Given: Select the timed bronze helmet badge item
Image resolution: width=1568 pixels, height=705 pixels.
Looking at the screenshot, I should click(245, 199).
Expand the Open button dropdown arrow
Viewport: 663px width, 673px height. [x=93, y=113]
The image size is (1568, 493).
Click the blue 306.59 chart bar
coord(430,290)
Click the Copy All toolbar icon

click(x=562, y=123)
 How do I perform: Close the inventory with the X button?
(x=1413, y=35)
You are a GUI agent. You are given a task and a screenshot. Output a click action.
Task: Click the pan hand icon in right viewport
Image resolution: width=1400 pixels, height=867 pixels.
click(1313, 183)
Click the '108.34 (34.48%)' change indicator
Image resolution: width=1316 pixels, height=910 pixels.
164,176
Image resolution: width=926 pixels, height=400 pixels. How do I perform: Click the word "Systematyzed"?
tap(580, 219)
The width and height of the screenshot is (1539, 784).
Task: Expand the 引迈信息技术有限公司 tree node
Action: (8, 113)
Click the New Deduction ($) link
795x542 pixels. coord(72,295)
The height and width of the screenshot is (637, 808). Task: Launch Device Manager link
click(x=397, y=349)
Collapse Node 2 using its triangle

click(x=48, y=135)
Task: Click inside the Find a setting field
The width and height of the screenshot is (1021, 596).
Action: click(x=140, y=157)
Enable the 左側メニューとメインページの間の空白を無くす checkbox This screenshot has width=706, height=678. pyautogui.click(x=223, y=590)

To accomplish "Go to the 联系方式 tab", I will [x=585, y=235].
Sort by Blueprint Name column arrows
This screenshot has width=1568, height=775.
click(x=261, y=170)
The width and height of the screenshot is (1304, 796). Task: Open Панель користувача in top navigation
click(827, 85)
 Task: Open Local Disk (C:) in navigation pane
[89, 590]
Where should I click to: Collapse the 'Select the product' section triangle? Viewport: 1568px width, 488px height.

▬▬▬▬▬▬

§ **EXERCISE OBJECTIVE**
Take every line from the data above that holds "Select" and copy it out.

§ **YOUR SOLUTION**
Given: Select the timed bronze helmet badge item
Where should I click to: Collapse the 'Select the product' section triangle? Viewport: 1568px width, 488px height.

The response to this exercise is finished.